場所 | 体温 | 紫外線放射線 | 供給される細胞 | |
解糖エンジン | 細胞質 | 32-36度で活発 | 不要 | 白筋、精子、皮膚 |
ミトコンドリア | ミトコンドリア | 37度以上で活発 | 適度で活発化 | 赤筋、心筋、脳神経細胞、卵子 |
②40歳代までは炭水化物が重要なエネルギー源、50歳以上は糖質が栄養にならない〈酸素で働く〉
・ 50歳以上は体を冷やさないようにして、体温を高く保ち、酸素をたくさん吸い込む
・ 過剰な糖質がミトコンドリアエンジンを阻害し、活性酵素を生成・・毎食取るほど糖質を必要としない
*白米、パン、うどんは50代以降はご法度、お楽しみ程度に五穀米や玄米を
*多量の糖質による脳内の活性酵素が、アルツハイマーを引き起こす
③糖尿病学会が推奨する食事療法〈6割を糖質〉ではDMは改善しない。
これは、糖尿病に罹患した多くの医師が実感しているようです。
④寿命を決めているのは、ミトコンドリア、テロメア、長寿遺伝子、腸内細菌
本の中には、糖質制限食以外に、テロメアに良い食事や、長寿遺伝子のスイッチの入れ方、腸内細菌の育て方など内容満載です。

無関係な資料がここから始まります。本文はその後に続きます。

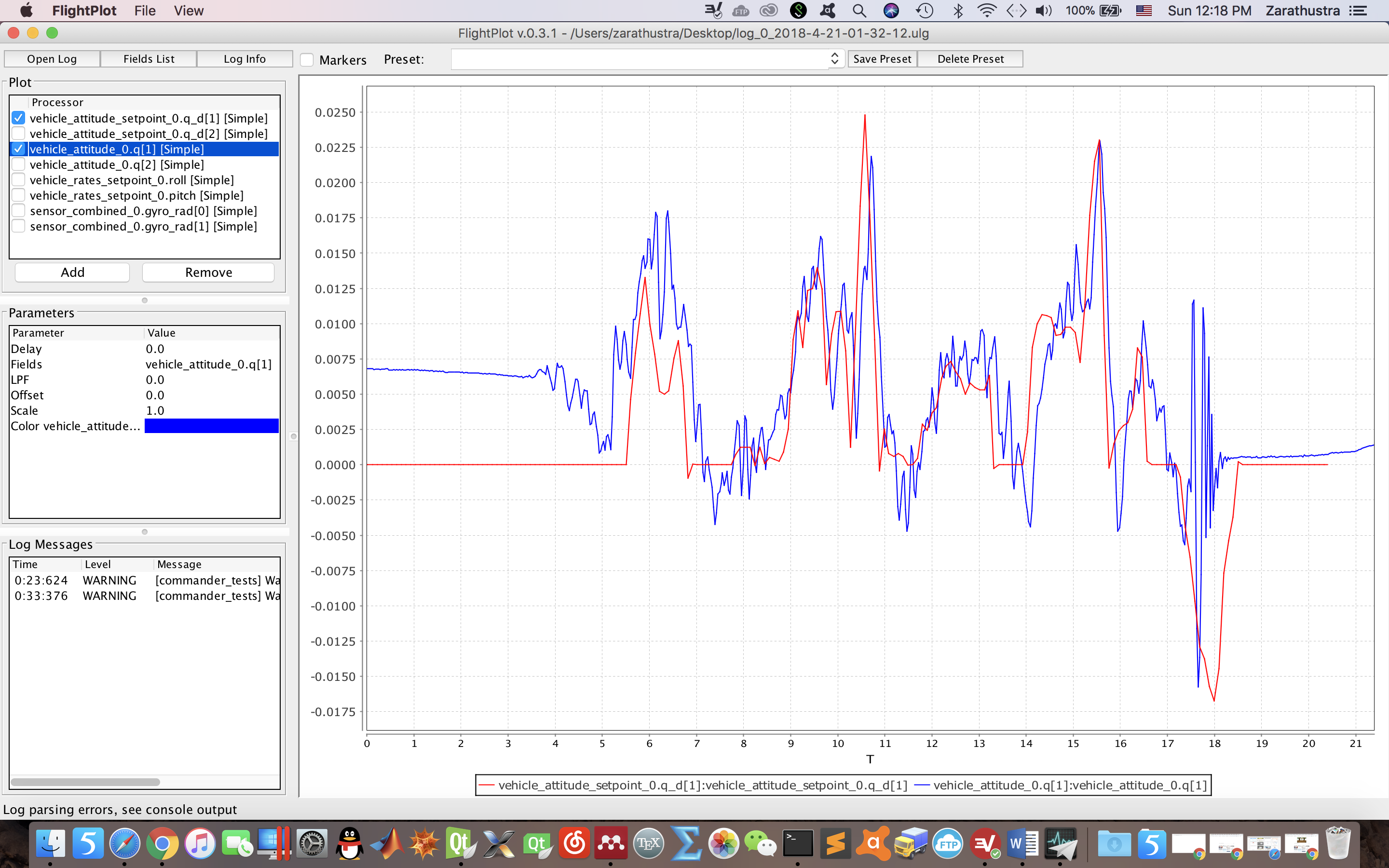1389x868 pixels.
Task: Open the battery status menu
Action: [1108, 10]
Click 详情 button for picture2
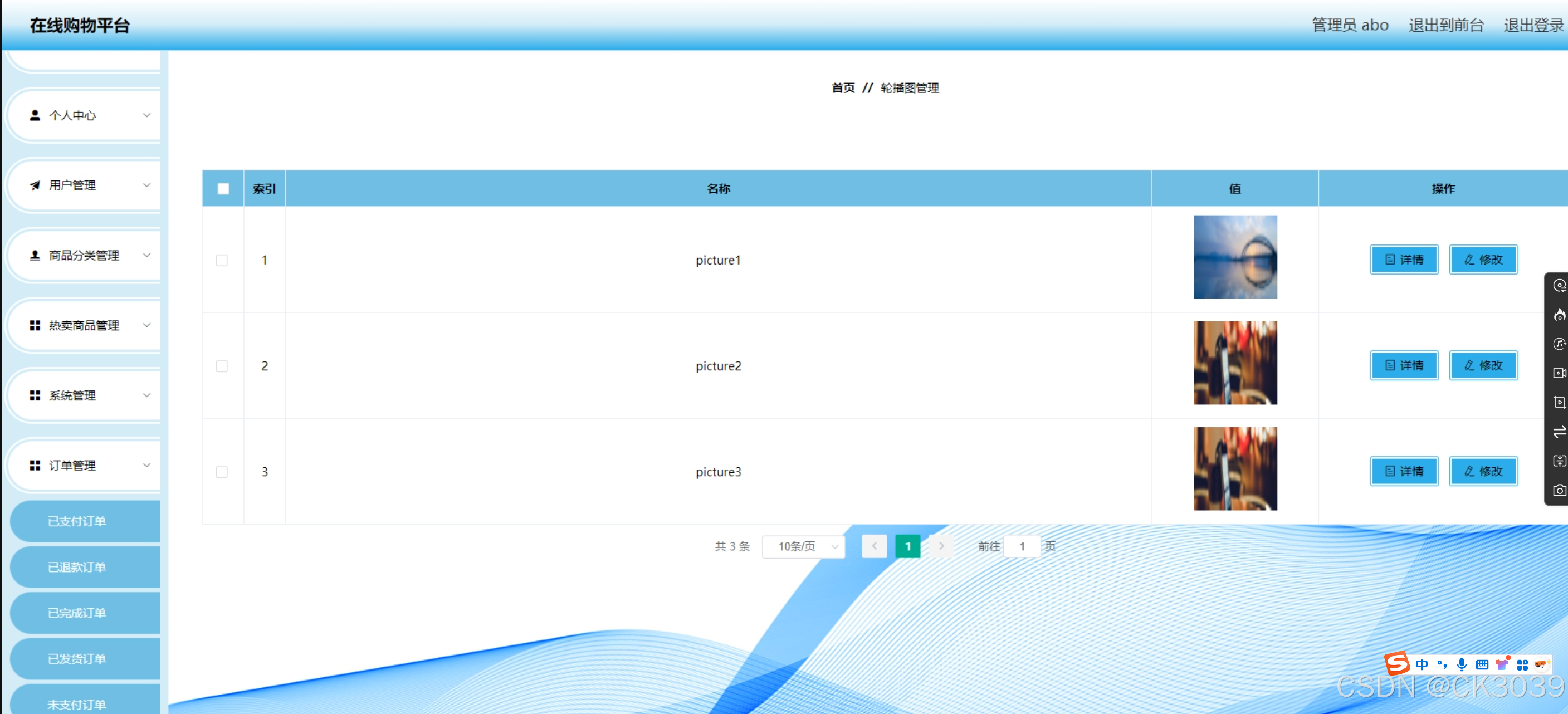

平成24年11月7日(水)のNHKの朝の番組でも、糖質制限食に対して誤解を招くような番組が放送されていました。
決して糖質を取っていけないわけでなく、“生活習慣が変わった現代社会の中で少し糖質を制限しましょう”という単純な内容がなぜ正しく伝わらないかと考えると悲しくなります。
皆さんも正しい、糖質制限食を学ぶためにこの本は、お勧めです。
ちなみに、本で腸内細菌が喜ぶスイーツとして紹介された『焼きバナナ』はすっかり気に入っています。
バナナを皮が付いたまま、トースタで8分程度焼くだけです。これも試してみてください。